Making this change could help address the serious constitutional questions created by the Departments’ current approach, in which the government essentially parses a bona fide religious organization into secular and religious components solely to impose burdens on the secular portion. To make this distinction is to create a false dichotomy between the Catholic Church and the ministries through which the Church lives out the teachings of Jesus Christ. Catholic health care providers are participants in the healing ministry of Jesus Christ. Our mission and our ethical standards in health care are rooted in and inseparable from the Catholic Church and it's teachings about the dignity of the human person and the sanctity of human life from conception to natural death.

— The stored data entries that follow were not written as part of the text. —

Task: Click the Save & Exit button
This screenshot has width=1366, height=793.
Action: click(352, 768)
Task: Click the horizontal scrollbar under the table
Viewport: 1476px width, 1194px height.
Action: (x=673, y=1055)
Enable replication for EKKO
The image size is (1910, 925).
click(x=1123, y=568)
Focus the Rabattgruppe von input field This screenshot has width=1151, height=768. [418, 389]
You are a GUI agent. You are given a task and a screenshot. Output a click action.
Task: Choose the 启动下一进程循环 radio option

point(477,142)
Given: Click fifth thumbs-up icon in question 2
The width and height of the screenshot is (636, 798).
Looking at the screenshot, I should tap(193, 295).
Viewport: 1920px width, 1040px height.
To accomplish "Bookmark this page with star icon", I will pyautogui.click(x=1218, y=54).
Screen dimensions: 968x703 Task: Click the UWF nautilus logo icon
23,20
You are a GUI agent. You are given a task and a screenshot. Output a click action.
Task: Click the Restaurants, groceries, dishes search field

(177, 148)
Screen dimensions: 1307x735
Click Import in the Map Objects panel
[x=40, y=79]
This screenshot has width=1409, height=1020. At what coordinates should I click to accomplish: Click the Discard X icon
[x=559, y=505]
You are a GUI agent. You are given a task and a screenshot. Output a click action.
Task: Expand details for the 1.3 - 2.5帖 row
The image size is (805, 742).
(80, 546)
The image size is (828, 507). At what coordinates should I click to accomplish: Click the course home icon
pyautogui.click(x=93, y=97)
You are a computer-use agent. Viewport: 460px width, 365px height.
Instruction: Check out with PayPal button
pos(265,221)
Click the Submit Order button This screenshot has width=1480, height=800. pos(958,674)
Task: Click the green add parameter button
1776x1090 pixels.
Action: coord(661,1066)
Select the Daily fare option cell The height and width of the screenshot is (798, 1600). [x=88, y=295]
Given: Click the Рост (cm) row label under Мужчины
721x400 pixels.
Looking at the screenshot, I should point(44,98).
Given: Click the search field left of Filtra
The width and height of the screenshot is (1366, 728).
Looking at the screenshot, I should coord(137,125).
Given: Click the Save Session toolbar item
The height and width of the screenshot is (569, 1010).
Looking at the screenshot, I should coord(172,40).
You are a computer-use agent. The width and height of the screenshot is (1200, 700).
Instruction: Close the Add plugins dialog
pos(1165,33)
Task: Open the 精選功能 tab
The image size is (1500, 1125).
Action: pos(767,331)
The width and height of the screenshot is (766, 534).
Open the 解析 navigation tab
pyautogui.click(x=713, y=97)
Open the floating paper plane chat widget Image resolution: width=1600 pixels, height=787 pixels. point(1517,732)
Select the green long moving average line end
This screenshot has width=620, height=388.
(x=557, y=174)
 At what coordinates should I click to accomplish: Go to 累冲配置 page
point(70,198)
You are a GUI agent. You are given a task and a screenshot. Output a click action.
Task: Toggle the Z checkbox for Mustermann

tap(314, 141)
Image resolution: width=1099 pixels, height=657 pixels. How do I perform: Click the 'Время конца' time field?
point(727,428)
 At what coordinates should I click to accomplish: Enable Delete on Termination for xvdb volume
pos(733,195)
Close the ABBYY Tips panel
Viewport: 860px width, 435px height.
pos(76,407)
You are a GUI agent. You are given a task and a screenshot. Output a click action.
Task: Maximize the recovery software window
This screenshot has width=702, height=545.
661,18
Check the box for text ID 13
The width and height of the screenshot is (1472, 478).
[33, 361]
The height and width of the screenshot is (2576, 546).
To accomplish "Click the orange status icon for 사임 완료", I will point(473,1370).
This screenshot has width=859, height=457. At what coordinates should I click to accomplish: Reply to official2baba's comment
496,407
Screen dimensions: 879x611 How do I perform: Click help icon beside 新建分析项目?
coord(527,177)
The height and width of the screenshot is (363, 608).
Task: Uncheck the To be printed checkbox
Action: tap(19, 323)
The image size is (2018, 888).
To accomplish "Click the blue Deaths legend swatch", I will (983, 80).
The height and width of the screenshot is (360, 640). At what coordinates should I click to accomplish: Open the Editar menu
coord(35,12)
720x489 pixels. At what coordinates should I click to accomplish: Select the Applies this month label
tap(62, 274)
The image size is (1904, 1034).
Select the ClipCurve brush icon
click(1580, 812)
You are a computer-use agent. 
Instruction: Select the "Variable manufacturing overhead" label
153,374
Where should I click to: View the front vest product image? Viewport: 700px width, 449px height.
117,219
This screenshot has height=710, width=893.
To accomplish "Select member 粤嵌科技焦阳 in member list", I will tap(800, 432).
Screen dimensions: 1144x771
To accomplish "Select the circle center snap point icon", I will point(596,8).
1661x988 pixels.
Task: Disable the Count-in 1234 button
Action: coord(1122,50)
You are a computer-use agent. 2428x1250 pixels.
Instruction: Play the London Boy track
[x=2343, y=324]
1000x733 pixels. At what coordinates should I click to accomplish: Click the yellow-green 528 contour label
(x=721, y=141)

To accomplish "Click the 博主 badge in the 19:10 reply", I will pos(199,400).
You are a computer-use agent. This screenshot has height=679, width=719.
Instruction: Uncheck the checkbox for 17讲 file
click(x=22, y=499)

If The Government Insists That All Employees Have Access to Contraceptive Coverage Without Cost Sharing, Then It Should Provide And Pay for These Services Directly.


As noted above, the Departments’ first goal as outlined in the ANPRM is to maintain the provision of contraceptive coverage without cost sharing to individuals who receive coverage through non-exempt, non-profit religious organizations with religious objections to contraceptive coverage in the simplest way possible. In the ANPRM, the Departments seek comments on (1) the approach of using the insurer to provide contraceptive coverage to beneficiaries of insured plans; and (2) several alternative approaches for implementing its intended accommodation for self-insured religious employers with objections to providing contraceptive coverage.

The more we learn, the more it appears that the ANPRM approaches for both insured and self-insured plans would be unduly cumbersome and would be unlikely to adequately meet the religious liberty concerns of all of our members and other Church ministries. Given this, if the Departments unfortunately continue to pursue the course that all employees must have access to contraceptive services without cost, then the government will need to develop a way to pay for and provide such services directly to those employees who desire such coverage without any direct or indirect involvement of religious employers (under the expanded definition described above.)...

In conclusion, for the reasons stated above and those included in our letter of September 22, 2011, we urge you at the very least to expand the definition of religious employer using the principles behind Section 414(e) of the Internal Revenue Code to make clear that religious employers, including Catholic hospitals and health care organizations, are exempt from the contraceptive mandate.
SVILUPPO: Late Friday afternoon, CHA posted a (pdf) copy of the full letter on its website.